● **Work required**
When a line below holds the string "toolbar", show that line.

[Extracted records]
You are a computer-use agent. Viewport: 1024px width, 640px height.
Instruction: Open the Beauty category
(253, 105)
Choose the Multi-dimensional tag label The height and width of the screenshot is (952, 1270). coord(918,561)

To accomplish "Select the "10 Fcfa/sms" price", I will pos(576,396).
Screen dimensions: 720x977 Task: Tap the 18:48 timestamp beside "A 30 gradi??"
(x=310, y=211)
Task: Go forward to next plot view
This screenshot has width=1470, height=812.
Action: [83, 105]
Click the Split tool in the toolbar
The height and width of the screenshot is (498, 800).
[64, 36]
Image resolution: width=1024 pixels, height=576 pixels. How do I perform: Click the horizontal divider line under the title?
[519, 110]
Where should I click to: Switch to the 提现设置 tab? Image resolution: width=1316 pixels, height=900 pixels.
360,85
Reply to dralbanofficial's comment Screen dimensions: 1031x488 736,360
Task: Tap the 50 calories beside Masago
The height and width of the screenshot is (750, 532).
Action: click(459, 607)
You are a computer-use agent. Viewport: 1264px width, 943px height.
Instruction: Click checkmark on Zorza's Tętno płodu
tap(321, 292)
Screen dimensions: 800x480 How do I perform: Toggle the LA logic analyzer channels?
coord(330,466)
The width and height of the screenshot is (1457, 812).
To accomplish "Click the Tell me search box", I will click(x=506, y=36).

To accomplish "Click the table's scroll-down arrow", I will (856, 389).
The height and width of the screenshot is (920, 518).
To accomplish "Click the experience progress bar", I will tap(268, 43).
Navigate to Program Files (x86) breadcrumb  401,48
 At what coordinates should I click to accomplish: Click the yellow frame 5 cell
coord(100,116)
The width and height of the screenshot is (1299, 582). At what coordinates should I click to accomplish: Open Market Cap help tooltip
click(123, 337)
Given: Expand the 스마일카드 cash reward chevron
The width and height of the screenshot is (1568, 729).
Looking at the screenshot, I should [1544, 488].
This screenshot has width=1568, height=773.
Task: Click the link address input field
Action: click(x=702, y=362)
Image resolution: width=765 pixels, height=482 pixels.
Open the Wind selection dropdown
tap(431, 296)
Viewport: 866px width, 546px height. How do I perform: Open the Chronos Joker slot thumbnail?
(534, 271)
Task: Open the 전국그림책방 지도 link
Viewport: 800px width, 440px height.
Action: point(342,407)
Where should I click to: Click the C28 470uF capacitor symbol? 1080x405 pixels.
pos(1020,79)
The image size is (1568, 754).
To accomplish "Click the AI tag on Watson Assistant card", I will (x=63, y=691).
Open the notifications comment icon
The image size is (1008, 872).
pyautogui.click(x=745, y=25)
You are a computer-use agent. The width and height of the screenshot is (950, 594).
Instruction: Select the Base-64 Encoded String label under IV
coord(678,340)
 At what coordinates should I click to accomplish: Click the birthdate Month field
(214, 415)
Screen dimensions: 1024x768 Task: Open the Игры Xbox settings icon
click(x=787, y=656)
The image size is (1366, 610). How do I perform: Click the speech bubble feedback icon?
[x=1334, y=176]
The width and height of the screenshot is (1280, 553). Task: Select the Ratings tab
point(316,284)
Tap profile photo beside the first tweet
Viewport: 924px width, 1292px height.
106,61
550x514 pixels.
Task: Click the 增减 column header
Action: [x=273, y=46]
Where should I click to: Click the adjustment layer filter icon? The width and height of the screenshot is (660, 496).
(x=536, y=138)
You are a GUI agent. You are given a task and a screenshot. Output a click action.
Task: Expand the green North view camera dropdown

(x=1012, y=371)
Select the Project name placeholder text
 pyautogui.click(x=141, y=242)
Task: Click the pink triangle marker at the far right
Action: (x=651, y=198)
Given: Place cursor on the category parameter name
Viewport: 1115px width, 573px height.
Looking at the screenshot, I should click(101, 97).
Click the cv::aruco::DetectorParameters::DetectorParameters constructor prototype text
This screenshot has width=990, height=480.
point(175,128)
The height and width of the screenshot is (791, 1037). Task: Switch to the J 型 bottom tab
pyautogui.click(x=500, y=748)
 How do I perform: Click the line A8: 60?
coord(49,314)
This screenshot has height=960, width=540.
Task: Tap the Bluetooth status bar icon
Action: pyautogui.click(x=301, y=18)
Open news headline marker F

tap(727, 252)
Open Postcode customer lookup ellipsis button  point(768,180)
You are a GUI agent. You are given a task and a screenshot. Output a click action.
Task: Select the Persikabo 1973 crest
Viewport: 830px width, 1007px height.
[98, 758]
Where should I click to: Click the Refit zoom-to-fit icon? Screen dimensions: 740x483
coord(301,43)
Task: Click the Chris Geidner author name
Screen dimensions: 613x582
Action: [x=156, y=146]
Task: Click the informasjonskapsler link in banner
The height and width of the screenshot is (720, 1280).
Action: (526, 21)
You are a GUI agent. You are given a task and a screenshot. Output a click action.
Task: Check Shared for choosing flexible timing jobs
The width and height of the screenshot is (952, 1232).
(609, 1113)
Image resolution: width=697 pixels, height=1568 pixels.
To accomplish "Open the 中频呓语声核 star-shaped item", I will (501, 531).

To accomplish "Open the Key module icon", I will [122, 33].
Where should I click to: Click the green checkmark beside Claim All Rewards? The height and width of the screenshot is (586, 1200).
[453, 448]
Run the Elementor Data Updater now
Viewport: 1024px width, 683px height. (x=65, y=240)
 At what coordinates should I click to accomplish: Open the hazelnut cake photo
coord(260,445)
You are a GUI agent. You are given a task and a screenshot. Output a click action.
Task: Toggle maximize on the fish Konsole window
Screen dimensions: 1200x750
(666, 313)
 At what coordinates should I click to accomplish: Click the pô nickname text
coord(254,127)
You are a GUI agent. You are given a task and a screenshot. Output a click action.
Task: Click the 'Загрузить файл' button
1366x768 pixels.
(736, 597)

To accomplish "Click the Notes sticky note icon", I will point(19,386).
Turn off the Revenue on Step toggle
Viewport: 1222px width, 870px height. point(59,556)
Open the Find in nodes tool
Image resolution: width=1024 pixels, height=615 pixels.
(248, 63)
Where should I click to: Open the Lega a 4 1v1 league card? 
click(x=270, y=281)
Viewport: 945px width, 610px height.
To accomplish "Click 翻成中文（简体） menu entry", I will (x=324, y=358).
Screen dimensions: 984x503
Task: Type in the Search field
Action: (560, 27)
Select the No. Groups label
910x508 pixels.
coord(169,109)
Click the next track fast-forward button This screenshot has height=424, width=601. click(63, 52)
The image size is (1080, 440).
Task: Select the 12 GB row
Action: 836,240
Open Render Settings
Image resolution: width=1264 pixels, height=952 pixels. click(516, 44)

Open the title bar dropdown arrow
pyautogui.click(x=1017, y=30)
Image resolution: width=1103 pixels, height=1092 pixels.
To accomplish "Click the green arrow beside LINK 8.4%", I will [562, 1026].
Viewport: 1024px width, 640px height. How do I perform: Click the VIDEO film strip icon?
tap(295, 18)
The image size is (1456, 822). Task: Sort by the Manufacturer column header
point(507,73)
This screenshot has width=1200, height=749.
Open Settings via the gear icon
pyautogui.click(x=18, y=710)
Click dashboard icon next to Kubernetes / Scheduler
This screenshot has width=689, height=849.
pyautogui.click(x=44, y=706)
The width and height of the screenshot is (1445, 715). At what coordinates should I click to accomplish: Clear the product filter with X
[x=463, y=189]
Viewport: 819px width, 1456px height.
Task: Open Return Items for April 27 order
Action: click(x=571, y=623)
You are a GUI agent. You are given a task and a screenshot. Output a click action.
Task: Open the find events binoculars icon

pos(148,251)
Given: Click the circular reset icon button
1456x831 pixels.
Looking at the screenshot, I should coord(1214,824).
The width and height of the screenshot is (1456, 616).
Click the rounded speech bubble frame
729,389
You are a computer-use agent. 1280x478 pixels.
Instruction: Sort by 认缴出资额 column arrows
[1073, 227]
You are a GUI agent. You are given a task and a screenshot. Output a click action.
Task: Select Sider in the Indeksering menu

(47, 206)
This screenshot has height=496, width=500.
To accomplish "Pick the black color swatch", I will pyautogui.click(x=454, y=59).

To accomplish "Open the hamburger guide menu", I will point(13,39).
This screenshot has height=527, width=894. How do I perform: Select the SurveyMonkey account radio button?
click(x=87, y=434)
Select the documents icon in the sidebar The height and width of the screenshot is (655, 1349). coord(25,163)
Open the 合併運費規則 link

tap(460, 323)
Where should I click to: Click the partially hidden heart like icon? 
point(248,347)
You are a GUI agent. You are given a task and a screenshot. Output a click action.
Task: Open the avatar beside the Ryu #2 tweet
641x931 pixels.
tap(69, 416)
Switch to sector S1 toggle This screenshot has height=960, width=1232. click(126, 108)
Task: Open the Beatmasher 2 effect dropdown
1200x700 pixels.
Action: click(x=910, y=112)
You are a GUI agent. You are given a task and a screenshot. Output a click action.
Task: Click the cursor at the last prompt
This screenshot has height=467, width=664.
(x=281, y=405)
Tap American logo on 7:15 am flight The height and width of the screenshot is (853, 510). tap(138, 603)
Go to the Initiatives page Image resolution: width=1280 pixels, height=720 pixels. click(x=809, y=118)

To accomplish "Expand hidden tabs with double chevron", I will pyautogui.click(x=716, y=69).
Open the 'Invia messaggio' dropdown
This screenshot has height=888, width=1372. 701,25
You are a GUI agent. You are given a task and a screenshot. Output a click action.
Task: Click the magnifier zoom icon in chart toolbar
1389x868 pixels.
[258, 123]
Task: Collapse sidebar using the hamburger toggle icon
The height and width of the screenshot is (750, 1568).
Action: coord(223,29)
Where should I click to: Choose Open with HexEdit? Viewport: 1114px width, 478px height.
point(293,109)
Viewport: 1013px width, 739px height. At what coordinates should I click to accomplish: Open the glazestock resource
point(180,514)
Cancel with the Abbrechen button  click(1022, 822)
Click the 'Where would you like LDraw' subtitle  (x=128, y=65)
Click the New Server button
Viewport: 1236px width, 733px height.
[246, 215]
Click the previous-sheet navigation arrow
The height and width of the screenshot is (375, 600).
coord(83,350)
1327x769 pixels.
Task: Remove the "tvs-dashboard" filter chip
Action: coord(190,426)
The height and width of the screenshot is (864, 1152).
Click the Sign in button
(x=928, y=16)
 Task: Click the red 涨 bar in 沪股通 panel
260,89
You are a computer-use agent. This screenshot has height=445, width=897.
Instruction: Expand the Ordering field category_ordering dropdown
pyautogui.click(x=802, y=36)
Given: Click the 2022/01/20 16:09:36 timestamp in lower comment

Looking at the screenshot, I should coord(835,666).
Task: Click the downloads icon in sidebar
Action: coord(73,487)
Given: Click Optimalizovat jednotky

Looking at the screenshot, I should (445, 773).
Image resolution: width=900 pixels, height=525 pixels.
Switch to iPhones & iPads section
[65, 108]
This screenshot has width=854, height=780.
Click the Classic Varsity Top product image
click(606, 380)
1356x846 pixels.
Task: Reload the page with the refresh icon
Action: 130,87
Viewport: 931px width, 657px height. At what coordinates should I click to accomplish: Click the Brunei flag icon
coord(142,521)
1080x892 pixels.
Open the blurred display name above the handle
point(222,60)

● **Result below**
Click the Split tool in the toolbar
Task: Click the magnifier zoom icon in chart toolbar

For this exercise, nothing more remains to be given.